案内(ガイド)は必要よ。あなたの為にも、北の人間の為にも、ね」


「わかった。おまえの言う通りだ。俺が間違っていた」

 獣使いに頭を下げた。

「すまない、迷惑をかける。北の地を案内してくれ」


「あら〜 ご丁寧にどうも」

 頭上から華やかな声が降ってくる。

「ぜんぜん気にしなくていいのに。あたしだってジャンヌちゃんの百人伴侶の一人よ。ジャンヌちゃんのこと、あたしもあたしなりに大事に思ってるのよ。なんたって、あの子、勇者だし。そのお兄さまに協力するのは、ぜぇんぜん苦じゃないわ。ううん、むしろ、いろいろしてあげたい。あたしたち、仲間になったんですもの」


「ジュネ……」


……知らなかった。

 漢気(おとこぎ)あふれる奴だったんだな。

 軽薄なおかまだと思いこんでいて、悪かった。


「ありがとう。感謝する」


「気にしなぁい」

 獣使いがウィンクしてくる。

「あなた、タイプじゃないけど、その逞しい体は素敵だもの。いっしょにいれば目の保養よ♪ どさくさで触れるし、ね♪」

 ぐ。

「エドモンと離れ離れなのは寂しいけど……あたしが勇者仲間として頑張れば、彼も喜んでくれるし……今はあなたを可愛がってあ・げ・る」


 げんなりした。


 何処までが本気の言葉なのかはわからないが……

 この男は、やはり苦手だ。

 どうにも、馬が合わない。


「あ、そうだ」

 ジュネがパンと手を叩く。

「ね、いっそ、じいさまに案内(ガイド)頼んでみない?」


 ん?


「おまえの祖父は村長(むらおさ)だろ? よそものの相手をする暇はないんじゃないか?」


「と〜んでもない。暇人よ」

 掌をひらひらさせて、女顔の獣使いが楽しそうに笑う。

「村一番の獣使いだから、村長なだけ。名誉会長みたいなもんよ。実際に村を仕切ってるのは、あたしの叔父さん夫婦なの。あの独活(うど)の大木、ペットどもの世話か、ガキの師匠(せんせい)ぐらいしかしてないわ。あなたが礼儀正しくお願いすれば、ホイホイ聞いてくれるんじゃないかしら」

 実の祖父に対し、ひどいたとえをする。


「あたしが案内したげてもいいんだけど、こっちを離れて久しいの。地元民の方がイマドキ情報持ってるし、あっちこっちに顔がきくもの。頼めるなら、頼んだ方がいいと思うの」

 確かに、その通りだな。

「わかった、助言ありがとう」


 ジュネがうふふと笑う。

「あなたなら、大丈夫そう。じいさまのタイプだもの」


……タイプ?


「あ〜 誤解しないで。じいさまに、そっちの趣味はないから。ただ、単にあなたがじいさまに好かれやすそうな人間だってこと」

 陽気な獣使いの顔に、冷めた笑みが浮かぶ。

「あたしと違って」




 それぞれの家庭には、それぞれの事情がある。


 ジュネと祖父の関係は、以前の俺とおばあ様のものに近いのかもしれない。






 両親が亡くなった俺を、アンヌおばあ様はひきとると決めた。


 祖母としての愛情からではない。

 おばあ様は、オランジュ伯爵家の継嗣が欲しかったのだ。

 俺の実の父が病で亡くなり、その後に迎えた養子までもが早世し、伯爵家を継ぐ者が絶えていたからだ。

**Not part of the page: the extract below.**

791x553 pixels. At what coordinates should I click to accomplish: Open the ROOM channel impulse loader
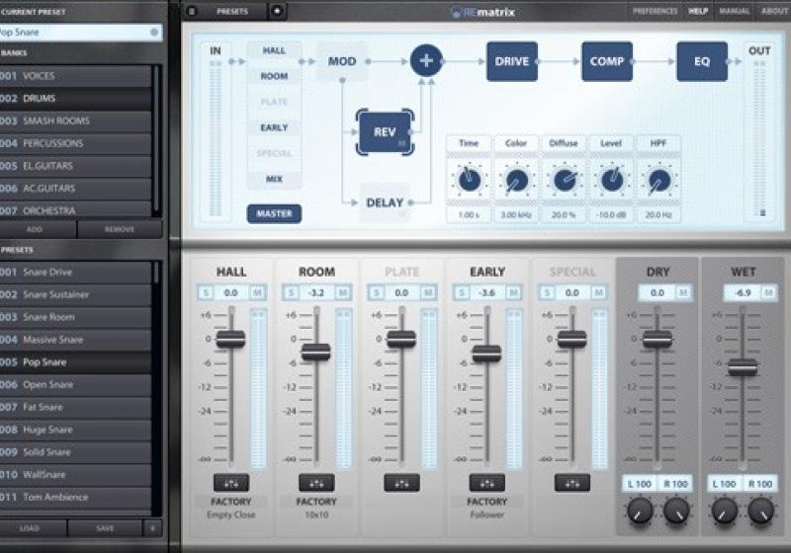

『貴族には、その地位に伴う義務があります。領地を豊かとし、領民を保護し、治安を良くし、ひいては国を富ませる。義務を果たさぬ者には、富を享受する資格はありません。けれども、あなたの実の父親……私の息子レイナルドは無責任にも全ての義務を放棄し、あなたの母親と駆け落ちしたのです』

 おばあ様は、亡き父の不始末を償うよう俺に求めた。


『あなたには相応の教育を施しましょう。それであなたが良き領主となれれば良いのですが……過剰な期待はしません。オランジュ伯爵家相続人として、次代に爵位と領地を遺してくれれば満足します』


 下賎な女の子供に、期待などしない。

 子をなし、血を残せばいい。

 それだけを約束できるのならば、貴族として贅沢な暮らしをさせてやろう。


 そんな意味のことを、おっしゃったのだ。



 今では、おばあ様が貴族の義務を大切にし、私情を殺す方なのだと知っている。


 だが、初対面の時は、貴族然としたおばあ様の態度に不快を覚えただけだった。

 突然の事故で実の母と義理の父を亡くした子供に、いたわりの言葉すらかけない。

 母さんを見下す発言をさんざんし、一度も会ったことはないが実の父である男をけなされ続け……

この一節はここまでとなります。